### Task objective
Return exactly the lines of the records below, starting at the line that contains "[Search] (491, 107)" and ending at the line that contains "Hits (54, 157)", with both of those lines kept.

═════ Source data

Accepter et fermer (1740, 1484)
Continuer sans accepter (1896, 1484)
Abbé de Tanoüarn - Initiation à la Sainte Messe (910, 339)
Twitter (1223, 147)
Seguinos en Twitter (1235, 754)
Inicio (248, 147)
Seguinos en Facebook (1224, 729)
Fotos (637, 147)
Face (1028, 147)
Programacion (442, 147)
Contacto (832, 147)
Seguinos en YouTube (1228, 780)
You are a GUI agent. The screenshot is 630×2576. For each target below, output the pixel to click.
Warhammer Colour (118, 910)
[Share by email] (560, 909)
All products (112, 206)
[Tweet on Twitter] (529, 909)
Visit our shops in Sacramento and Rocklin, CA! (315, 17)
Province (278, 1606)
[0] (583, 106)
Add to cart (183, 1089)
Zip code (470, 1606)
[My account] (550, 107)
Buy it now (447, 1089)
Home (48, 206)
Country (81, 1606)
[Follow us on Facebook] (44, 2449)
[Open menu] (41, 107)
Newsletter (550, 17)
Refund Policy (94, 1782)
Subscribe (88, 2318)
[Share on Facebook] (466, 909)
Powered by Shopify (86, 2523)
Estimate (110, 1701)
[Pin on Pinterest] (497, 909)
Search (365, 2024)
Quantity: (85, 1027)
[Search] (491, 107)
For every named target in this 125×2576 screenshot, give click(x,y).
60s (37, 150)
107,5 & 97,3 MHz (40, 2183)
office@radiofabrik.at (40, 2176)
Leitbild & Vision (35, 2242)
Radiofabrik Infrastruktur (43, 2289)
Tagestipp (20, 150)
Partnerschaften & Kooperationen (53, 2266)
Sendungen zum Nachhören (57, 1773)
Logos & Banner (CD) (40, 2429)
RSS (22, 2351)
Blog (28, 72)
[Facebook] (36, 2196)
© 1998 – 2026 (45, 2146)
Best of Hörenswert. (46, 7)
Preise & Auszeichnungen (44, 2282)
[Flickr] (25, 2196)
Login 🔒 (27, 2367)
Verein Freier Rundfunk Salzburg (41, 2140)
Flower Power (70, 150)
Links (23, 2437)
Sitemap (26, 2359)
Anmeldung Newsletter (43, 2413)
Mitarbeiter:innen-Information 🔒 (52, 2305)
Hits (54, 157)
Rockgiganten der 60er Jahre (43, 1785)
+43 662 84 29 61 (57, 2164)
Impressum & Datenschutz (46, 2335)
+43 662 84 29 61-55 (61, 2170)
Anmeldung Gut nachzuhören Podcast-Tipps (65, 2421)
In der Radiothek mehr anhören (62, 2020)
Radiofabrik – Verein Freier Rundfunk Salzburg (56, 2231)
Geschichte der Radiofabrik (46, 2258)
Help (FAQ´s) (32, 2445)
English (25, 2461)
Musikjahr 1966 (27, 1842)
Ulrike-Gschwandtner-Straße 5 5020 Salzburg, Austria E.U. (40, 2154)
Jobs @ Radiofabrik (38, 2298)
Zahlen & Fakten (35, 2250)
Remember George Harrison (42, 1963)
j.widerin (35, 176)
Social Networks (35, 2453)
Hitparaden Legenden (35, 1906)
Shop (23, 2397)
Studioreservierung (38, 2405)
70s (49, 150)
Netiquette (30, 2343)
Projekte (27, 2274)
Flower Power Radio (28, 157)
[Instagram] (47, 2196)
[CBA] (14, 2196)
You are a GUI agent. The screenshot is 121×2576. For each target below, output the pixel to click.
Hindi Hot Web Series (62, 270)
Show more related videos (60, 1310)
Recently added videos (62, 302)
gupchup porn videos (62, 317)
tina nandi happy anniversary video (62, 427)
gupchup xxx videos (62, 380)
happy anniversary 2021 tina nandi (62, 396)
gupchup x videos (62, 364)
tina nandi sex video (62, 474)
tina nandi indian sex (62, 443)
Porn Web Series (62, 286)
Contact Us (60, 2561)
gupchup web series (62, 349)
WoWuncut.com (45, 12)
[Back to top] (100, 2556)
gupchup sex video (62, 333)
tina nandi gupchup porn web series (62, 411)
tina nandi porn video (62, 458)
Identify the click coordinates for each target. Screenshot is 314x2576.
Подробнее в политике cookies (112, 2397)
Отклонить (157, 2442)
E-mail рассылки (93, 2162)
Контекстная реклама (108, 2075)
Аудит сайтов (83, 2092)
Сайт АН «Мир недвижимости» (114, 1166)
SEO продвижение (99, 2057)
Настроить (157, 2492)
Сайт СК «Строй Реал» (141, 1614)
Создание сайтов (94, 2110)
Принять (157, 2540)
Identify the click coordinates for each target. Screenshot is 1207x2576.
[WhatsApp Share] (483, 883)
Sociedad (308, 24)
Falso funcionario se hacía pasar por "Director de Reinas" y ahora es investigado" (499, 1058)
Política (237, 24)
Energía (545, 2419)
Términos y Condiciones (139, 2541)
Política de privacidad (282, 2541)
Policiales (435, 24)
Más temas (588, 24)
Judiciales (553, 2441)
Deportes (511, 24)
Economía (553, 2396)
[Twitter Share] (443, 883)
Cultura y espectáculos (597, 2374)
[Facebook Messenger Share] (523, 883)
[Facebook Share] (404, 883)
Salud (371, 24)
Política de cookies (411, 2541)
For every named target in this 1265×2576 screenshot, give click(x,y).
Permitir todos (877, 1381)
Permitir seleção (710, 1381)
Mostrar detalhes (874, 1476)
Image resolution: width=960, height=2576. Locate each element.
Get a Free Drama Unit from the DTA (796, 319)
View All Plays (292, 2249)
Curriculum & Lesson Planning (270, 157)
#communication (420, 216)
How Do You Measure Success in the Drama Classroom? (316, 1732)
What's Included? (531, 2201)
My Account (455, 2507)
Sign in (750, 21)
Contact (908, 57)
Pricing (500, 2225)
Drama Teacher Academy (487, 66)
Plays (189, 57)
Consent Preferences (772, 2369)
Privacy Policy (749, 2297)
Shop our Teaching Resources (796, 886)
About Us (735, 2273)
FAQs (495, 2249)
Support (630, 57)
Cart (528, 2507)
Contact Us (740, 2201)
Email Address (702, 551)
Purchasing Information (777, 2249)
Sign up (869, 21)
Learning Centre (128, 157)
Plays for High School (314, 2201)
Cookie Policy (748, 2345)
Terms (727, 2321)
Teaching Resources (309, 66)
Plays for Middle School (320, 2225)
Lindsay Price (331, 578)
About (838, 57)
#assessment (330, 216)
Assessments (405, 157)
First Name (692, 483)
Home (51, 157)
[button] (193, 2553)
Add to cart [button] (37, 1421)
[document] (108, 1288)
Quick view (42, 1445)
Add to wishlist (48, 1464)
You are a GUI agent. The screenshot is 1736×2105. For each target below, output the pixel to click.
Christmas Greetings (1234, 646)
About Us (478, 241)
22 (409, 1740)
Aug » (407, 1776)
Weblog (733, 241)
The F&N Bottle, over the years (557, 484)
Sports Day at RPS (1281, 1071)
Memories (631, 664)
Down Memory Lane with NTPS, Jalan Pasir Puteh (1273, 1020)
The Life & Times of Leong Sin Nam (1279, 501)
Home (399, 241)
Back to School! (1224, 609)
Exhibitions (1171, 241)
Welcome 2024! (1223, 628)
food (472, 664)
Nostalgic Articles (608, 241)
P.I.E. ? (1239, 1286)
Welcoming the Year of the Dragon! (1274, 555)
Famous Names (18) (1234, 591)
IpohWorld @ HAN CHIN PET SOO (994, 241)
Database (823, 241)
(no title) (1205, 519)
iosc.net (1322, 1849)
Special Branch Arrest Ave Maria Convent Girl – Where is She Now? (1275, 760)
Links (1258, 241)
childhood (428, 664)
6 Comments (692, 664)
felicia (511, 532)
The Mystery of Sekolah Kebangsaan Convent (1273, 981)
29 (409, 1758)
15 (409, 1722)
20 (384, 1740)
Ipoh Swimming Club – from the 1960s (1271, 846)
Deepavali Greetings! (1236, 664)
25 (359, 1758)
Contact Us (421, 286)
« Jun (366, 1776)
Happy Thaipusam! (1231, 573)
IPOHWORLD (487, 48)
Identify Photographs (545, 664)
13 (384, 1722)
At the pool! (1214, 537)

══════════

### Solved problem
[Search] (491, 107)
For every named target in this 125×2576 screenshot, give click(x,y).
60s (37, 150)
107,5 & 97,3 MHz (40, 2183)
office@radiofabrik.at (40, 2176)
Leitbild & Vision (35, 2242)
Radiofabrik Infrastruktur (43, 2289)
Tagestipp (20, 150)
Partnerschaften & Kooperationen (53, 2266)
Sendungen zum Nachhören (57, 1773)
Logos & Banner (CD) (40, 2429)
RSS (22, 2351)
Blog (28, 72)
[Facebook] (36, 2196)
© 1998 – 2026 (45, 2146)
Best of Hörenswert. (46, 7)
Preise & Auszeichnungen (44, 2282)
[Flickr] (25, 2196)
Login 🔒 (27, 2367)
Verein Freier Rundfunk Salzburg (41, 2140)
Flower Power (70, 150)
Links (23, 2437)
Sitemap (26, 2359)
Anmeldung Newsletter (43, 2413)
Mitarbeiter:innen-Information 🔒 (52, 2305)
Hits (54, 157)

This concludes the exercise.